Each week, Hoopla and the Iowa Cultural Corridor Alliance team up to showcase arts and culture events in Eastern Iowa. Below are the hidden gems:
Riverside Theatre in Iowa City presents the National New Play Network Rolling World Premiere of The Exit Interview by William Missouri Downs, directed by Ron Clark. The Exit Interview is a uniquely entertaining philosophical comedy; a theatrical romp into the circus of the soul. Shows run Friday, January 25 through Sunday, February 17. The playwright will attend Riverside Theatre’s opening night performance on January 25, and will participate in a post-show discussion with the audience. Tickets are available at the Riverside Theatre Box Office, 319-338-7672.
The Amana Colonies Convention and Visitors Bureau invites you to warm your spirit at the 7th Annual Winterfest! The festival will be held this Saturday, January 26, from 8:00 a.m. – 11:00 p.m. throughout the village of Amana. Enjoy open fire chili, wine walk, 5k Amana Freezer walk/run, live music, ice sculpting, demonstrations, dancing at the Snow Ball, log sawing, “ham put” contest and much more! Admission is free. A full schedule of events is available at festivalsinamana.com.
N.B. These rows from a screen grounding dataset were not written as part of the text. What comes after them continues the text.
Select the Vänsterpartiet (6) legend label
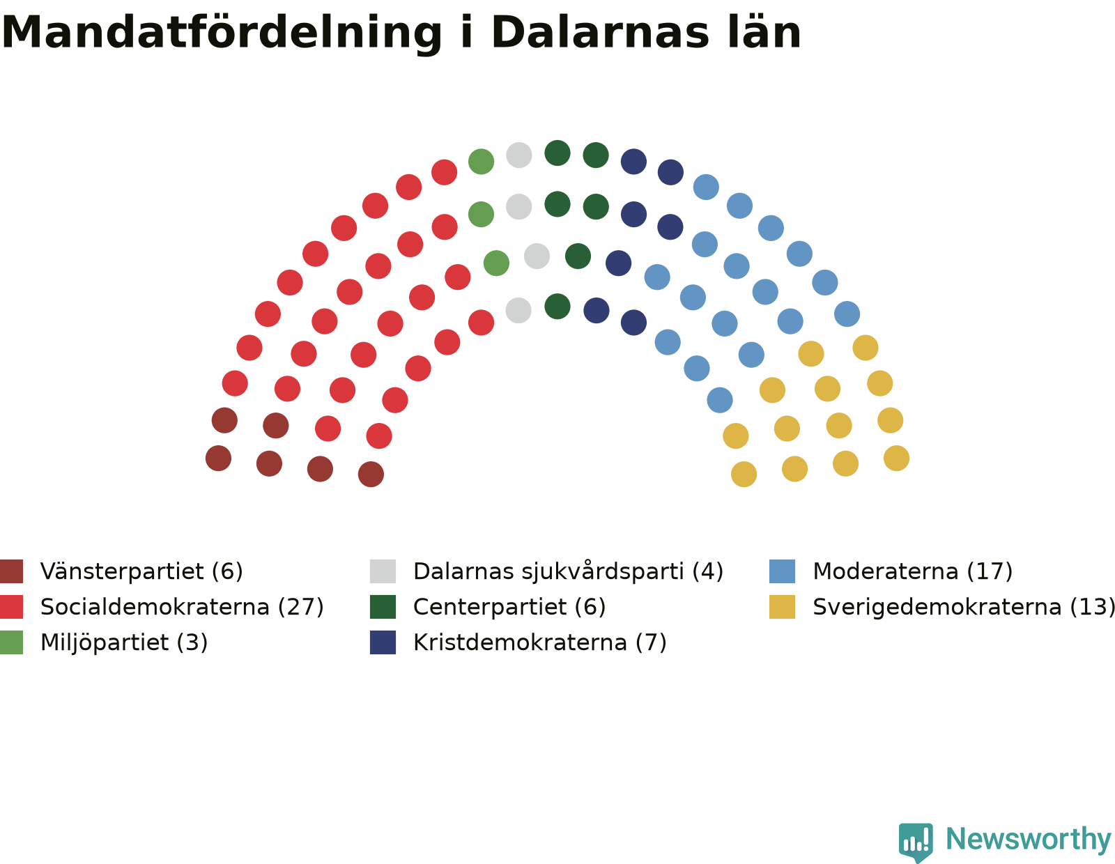click(x=141, y=571)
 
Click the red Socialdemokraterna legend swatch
click(x=11, y=607)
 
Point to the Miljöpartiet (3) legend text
click(x=124, y=642)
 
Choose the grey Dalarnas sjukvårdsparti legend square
click(x=383, y=571)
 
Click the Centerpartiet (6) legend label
click(x=509, y=607)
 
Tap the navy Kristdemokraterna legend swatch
click(x=383, y=642)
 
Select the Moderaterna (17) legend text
click(x=913, y=571)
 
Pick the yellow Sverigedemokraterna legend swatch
click(x=782, y=607)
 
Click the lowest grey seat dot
click(x=518, y=310)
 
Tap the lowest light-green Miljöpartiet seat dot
click(x=496, y=263)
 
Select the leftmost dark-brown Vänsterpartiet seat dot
click(x=218, y=458)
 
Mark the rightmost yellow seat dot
click(x=896, y=458)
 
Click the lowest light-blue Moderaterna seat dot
click(x=720, y=400)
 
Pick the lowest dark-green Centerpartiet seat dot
click(x=558, y=307)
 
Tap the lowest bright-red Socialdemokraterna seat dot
click(x=379, y=436)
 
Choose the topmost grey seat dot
click(x=518, y=155)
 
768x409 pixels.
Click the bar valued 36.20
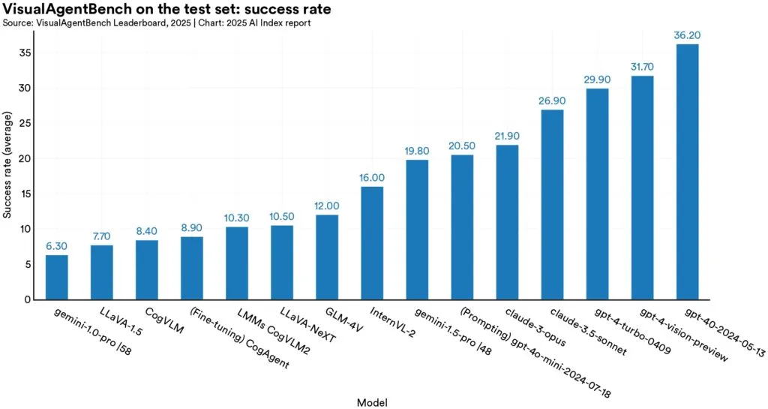[x=687, y=172]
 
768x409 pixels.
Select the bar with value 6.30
[x=57, y=277]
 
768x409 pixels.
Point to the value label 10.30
[x=237, y=218]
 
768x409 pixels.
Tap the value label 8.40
[x=147, y=232]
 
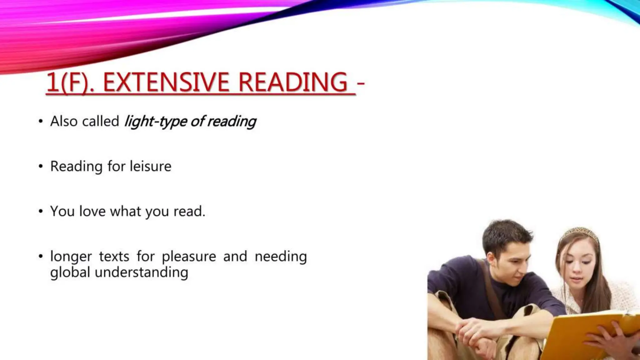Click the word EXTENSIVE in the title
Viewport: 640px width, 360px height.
(166, 82)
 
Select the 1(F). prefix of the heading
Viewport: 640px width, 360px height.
(70, 83)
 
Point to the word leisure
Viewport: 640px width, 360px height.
(151, 166)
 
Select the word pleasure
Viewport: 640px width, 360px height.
(189, 257)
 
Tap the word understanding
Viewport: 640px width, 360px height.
(141, 272)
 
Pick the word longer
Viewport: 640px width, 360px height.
(71, 257)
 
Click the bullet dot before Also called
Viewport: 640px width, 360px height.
(41, 121)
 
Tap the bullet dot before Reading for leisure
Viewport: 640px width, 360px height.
(41, 166)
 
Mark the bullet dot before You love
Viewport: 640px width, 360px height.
(41, 211)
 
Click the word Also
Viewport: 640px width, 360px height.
(64, 121)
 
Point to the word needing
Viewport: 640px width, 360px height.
(281, 257)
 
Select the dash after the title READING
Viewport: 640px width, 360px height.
(360, 83)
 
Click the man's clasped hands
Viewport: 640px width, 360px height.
(478, 331)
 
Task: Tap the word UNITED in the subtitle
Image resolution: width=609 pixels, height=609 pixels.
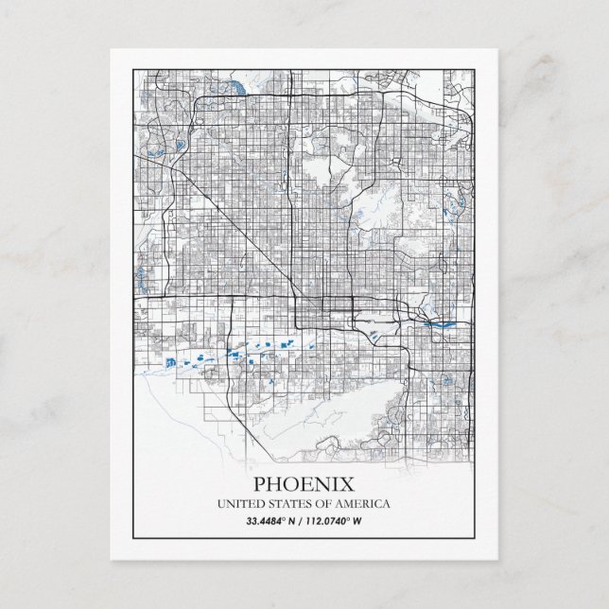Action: [240, 504]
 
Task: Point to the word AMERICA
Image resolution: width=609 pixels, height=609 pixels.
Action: [363, 504]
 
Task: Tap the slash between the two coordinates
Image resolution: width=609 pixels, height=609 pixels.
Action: [301, 520]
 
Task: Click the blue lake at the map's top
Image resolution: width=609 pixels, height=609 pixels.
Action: [235, 89]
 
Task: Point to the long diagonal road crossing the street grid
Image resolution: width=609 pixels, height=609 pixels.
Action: [227, 218]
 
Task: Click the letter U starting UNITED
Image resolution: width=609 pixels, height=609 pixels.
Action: [221, 504]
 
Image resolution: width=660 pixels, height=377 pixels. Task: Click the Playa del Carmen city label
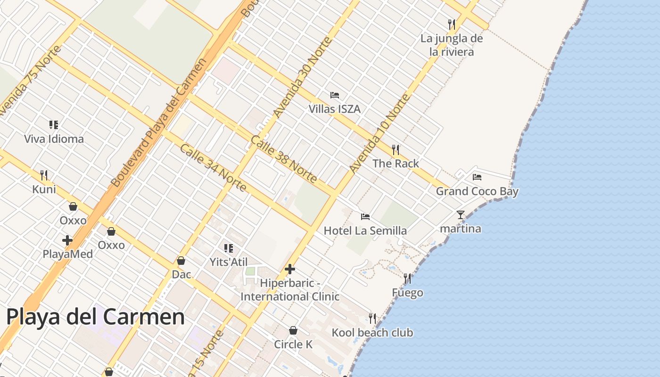[x=95, y=317]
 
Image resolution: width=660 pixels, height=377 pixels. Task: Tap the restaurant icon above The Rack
[x=396, y=150]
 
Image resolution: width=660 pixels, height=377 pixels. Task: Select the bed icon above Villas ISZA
[x=335, y=95]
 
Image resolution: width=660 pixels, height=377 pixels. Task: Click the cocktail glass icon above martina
[x=460, y=215]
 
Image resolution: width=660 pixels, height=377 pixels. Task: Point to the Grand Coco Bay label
[x=477, y=191]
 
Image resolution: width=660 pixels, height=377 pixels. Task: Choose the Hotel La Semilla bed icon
[x=365, y=217]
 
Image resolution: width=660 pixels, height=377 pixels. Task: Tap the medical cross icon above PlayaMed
[x=67, y=240]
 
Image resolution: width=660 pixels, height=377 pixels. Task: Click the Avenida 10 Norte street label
[x=379, y=133]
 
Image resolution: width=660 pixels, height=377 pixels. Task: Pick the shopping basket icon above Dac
[x=181, y=261]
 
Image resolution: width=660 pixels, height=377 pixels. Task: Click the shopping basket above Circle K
[x=293, y=330]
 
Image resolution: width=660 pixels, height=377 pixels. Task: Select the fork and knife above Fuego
[x=407, y=279]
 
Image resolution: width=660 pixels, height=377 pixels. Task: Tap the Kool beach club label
[x=372, y=333]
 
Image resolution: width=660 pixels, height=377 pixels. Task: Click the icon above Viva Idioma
[x=54, y=125]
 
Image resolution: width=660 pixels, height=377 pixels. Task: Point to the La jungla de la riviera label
[x=451, y=45]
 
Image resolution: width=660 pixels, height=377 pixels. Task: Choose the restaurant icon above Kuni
[x=44, y=175]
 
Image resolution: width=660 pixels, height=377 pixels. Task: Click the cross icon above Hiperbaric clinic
[x=290, y=269]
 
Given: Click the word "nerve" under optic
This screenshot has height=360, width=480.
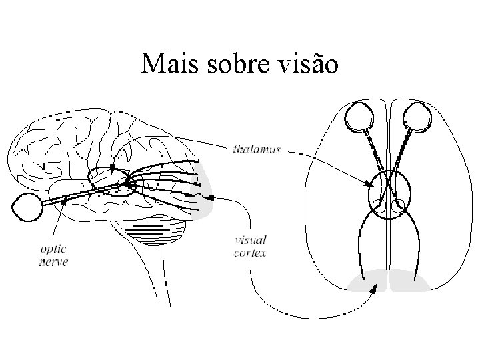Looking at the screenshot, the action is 53,263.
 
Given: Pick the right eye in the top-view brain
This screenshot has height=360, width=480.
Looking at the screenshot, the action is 419,117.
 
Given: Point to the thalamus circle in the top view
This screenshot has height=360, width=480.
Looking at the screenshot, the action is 389,195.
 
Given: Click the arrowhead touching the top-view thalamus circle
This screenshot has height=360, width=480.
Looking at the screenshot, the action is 369,185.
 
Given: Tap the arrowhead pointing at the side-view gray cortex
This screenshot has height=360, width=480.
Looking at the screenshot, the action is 210,197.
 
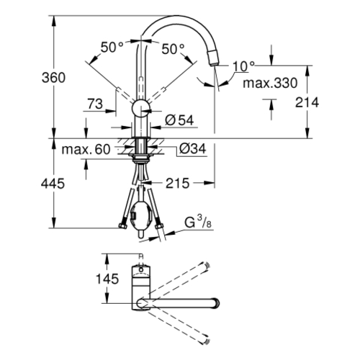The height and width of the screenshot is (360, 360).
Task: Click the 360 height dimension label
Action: pyautogui.click(x=53, y=78)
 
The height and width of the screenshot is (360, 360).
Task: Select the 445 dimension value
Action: pyautogui.click(x=53, y=184)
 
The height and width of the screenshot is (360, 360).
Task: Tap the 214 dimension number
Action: pyautogui.click(x=307, y=102)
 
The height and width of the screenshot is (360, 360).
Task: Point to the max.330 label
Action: pyautogui.click(x=270, y=83)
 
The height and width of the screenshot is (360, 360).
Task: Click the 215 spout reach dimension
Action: pyautogui.click(x=178, y=184)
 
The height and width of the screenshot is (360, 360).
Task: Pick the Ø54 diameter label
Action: pyautogui.click(x=179, y=120)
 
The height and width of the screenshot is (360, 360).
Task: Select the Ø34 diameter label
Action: pyautogui.click(x=193, y=149)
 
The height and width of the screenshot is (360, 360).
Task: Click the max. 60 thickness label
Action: pyautogui.click(x=86, y=149)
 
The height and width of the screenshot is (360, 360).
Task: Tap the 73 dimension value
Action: pyautogui.click(x=95, y=104)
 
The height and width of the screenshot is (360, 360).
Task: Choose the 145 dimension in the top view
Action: pyautogui.click(x=107, y=279)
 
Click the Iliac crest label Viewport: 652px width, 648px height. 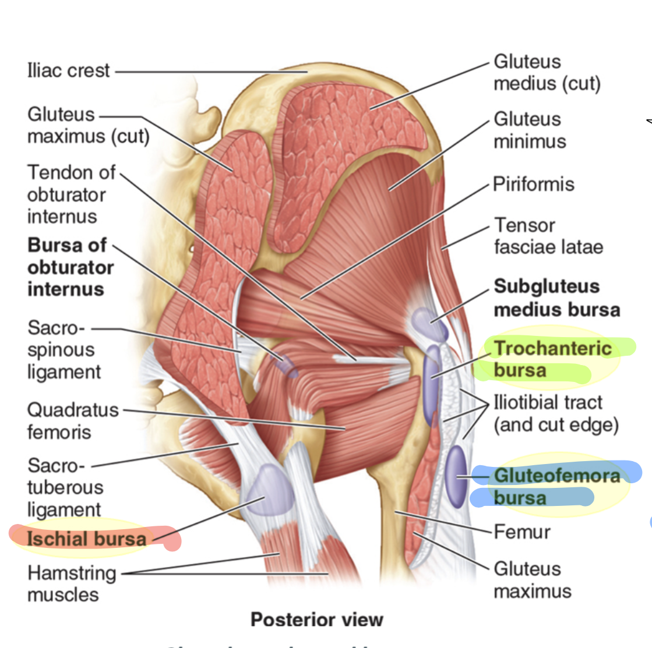pos(68,70)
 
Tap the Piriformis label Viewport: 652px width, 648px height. pos(533,185)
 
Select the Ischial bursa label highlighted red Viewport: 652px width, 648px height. pos(86,539)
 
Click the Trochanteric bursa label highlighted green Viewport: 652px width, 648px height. pos(552,359)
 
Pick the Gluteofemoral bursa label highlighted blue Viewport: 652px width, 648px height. pos(556,486)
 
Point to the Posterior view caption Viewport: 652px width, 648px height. pos(316,619)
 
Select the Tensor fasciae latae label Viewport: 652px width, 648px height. pos(548,236)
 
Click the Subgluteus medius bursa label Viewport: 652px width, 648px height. pos(556,298)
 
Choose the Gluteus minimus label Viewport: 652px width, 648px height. pos(529,130)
The Coralville Center for the Performing Arts presents a concert staging of Rodgers and Hammerstein’s classic Broadway musical, Carousel – A Concert, this Saturday, January 26. This production features the classic numbers “If I Loved You,” “June Is Bustin’ Out All Over,” and “You’ll Never Walk Alone.” Baritone Stephen Swanson of the UI School of Music portrays the carnival barker Billy Bigelow, and the score is ably performed by a thirty-four piece orchestra under the baton of UI Professor Emeritus Ed Kottick. Shows are at 2:00 & 7:30 p.m. Tickets are $20 and $14 student/senior.
In anticipation of Vusi Mahlasela’s February 12 concert, Legion Arts is screening the acclaimed film, Amandla! A Revolution in Four-Part Harmony, that helped put Vusi on the world music map. The event is this Sunday, January 27, 2:00 p.m. at CSPS Hall in Cedar Rapids. Director Lee Hirsch spent nine years putting together this ambitious and moving documentary chronicling the use of music as a form of potent social protest against Apartheid in South Africa. Interviews and archival footage help tell the stories of figures like Vusi, Hugh Masekela, Miriam Makeba, Abdullah Ibrahim and Vuyisile Mini, people who became instrumental in the successful fight against oppression. This study in courage won the Audience and Freedom of Expression awards at the 2002 Sundance Film Festival, and was also nominated for the Grand Jury Prize. Admission is a free will donation.
Tapestry and Friends will perform at Cornell College as part of the Music Mondays Concert Series on Monday, January 28, at 7:30 p.m. in King Chapel. A favorite of Music Mondays audiences, the Boston-based female vocal ensemble returns to perform a program including the world premiere of a work by James Falzone featuring the Cornell College Chamber Singers and clarinetist Joe Dieker, Cornell’s academic dean. General admission is $10 ($5 for students) at the door.